CasaOS boots to a clean interface. Your system stats are right there—CPU, memory, disk usage, network. Nothing fancy. Just readable. I installed Jellyfin, Immich, and Paperless in about three minutes total. The app store isn’t a gimmick; it actually works. Each one installed correctly, ran immediately, and exposed itself on a sensible port. For someone who’d been hand-writing docker-compose files, this was frictionless enough that I questioned whether I was missing something.

The dashboard itself is the strongest part. I check it most mornings to see if anything died overnight. It’s faster than SSHing in and running docker ps, which is petty but real. The UI responds instantly. No loading spinners. No JavaScript bloat.

Where the edges started showing

By month three, I’d hit some friction.

The app store is curated, which is great until you need something that isn’t there. I wanted to run a specific version of Ollama with a custom config. CasaOS had Ollama, yes, but not the version I needed, and customizing the deployment meant either editing the YAML behind the scenes or installing it outside CasaOS and managing it separately. I chose the latter. That broke the point slightly—now I had containers both inside and outside the CasaOS universe, and the dashboard couldn’t see the outside ones.

The real surprise came when I tried updating Immich. CasaOS handled it, but the process felt opaque. I couldn’t tell what was happening. There was no changelog visible in the UI, no easy way to know if I was jumping major versions or just patch updates. I had to SSH in and check the docker image tags manually. For a tool selling ease-of-use, that was a step backward into the same chaos I was trying to escape.

Networking quirks caught me too. CasaOS creates its own Docker network, which is normal, but getting services to communicate across containers required understanding that infrastructure layer anyway.

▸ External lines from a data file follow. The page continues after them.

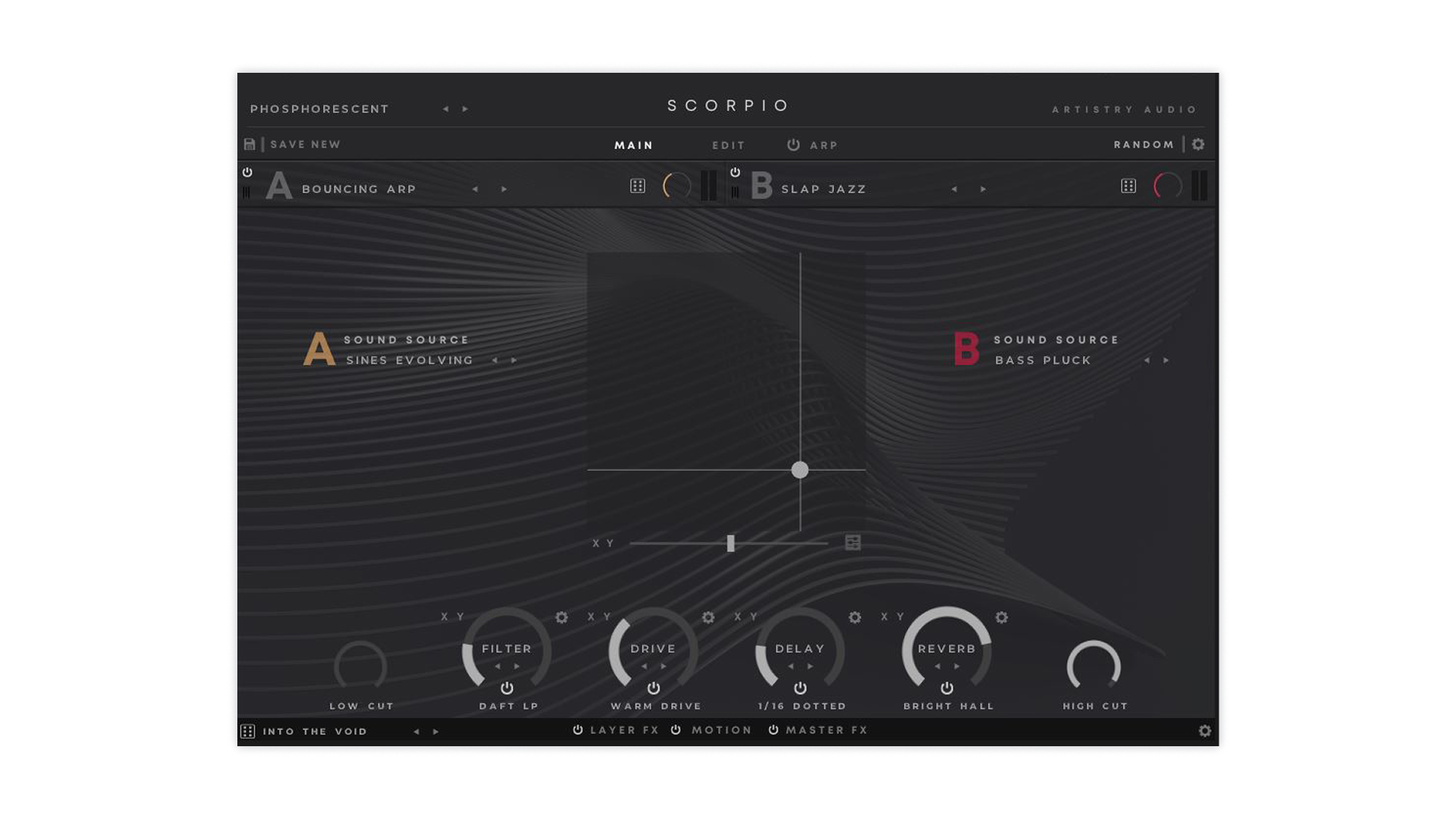Toggle the Motion power switch
1456x819 pixels.
(676, 730)
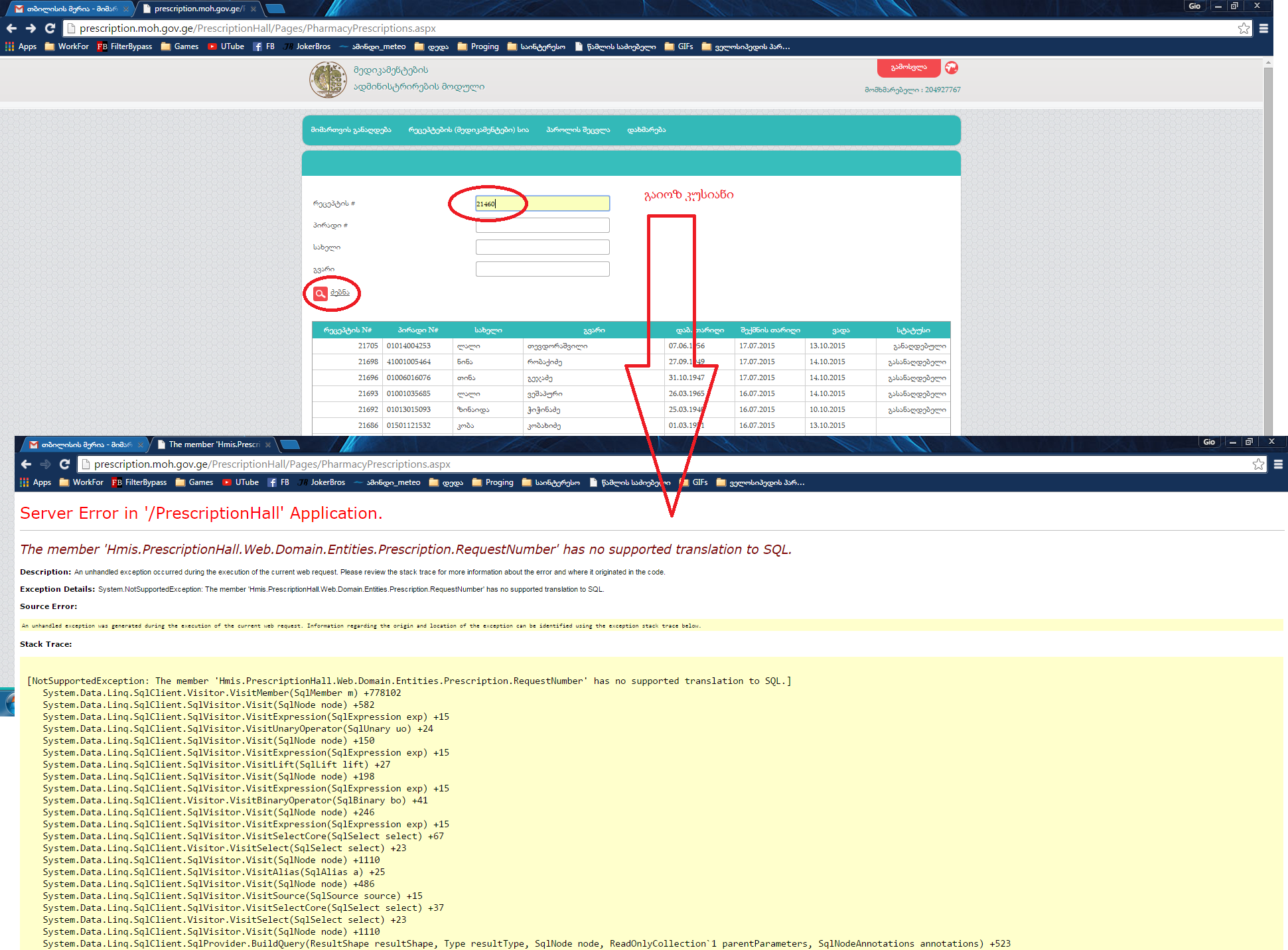Click the red logout icon near header

[951, 68]
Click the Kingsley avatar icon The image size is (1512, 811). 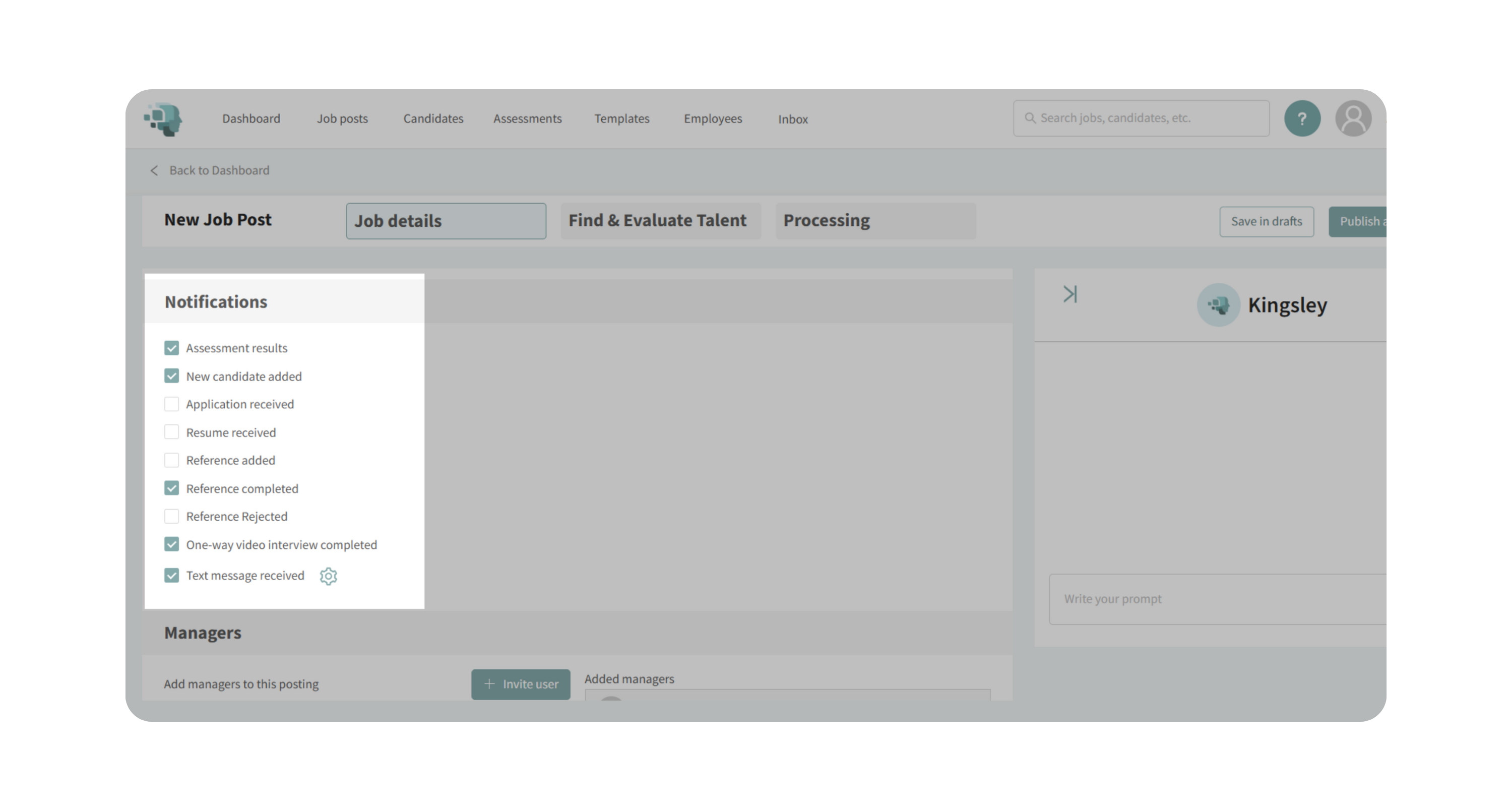[1218, 304]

You end up learning Docker eventually, which defeats half the purpose if you’re trying to avoid it.

What I still use, honestly

I haven’t uninstalled CasaOS. The dashboard alone justifies running it. The system resource view is genuinely useful. I’ve caught disk fill-ups and RAM exhaustion before they became problems, purely because the monitoring was visible by default instead of hidden behind a command I’d have to remember.

The marketplace still saves time for simple, standard deployments. If I need Vaultwarden, Paperless, or Jellyfin, CasaOS is faster than docker-compose. That’s real value for straightforward use cases.

I also like that it’s lightweight. It runs on the host, not in a container, which means it’s always responsive and it doesn’t add a dependency layer. CasaOS doesn’t require Kubernetes. It doesn’t require Portainer or any other management overlay. You install it once and it fades into the background.

The honest middle ground

CasaOS is not a Docker alternative. It’s a dashboard and launcher for Docker that works well until you need Docker skills. That’s not a flaw—it’s the actual use case. For a homelab where you’re running five to ten standard services, it’s solid. It’ll save you time, keep things organized, and give you visibility into what’s running.

But it’s not hiding Docker. It’s wrapping it. You’ll still end up in the command line. You’ll still read container logs. You’ll still SSH in when something breaks. The difference is you’ll have a cleaner entry point, and that matters when you’re tired or busy.

If you’re completely new to containerization and you want to run a media server plus a couple of utilities, install it. If you’re already comfortable with docker-compose and you want fine-grained control, skip it. If you’re somewhere in between—running a handful of services and wanting less friction—CasaOS is worth the half hour of setup. Just don’t expect it to keep you away from the terminal forever.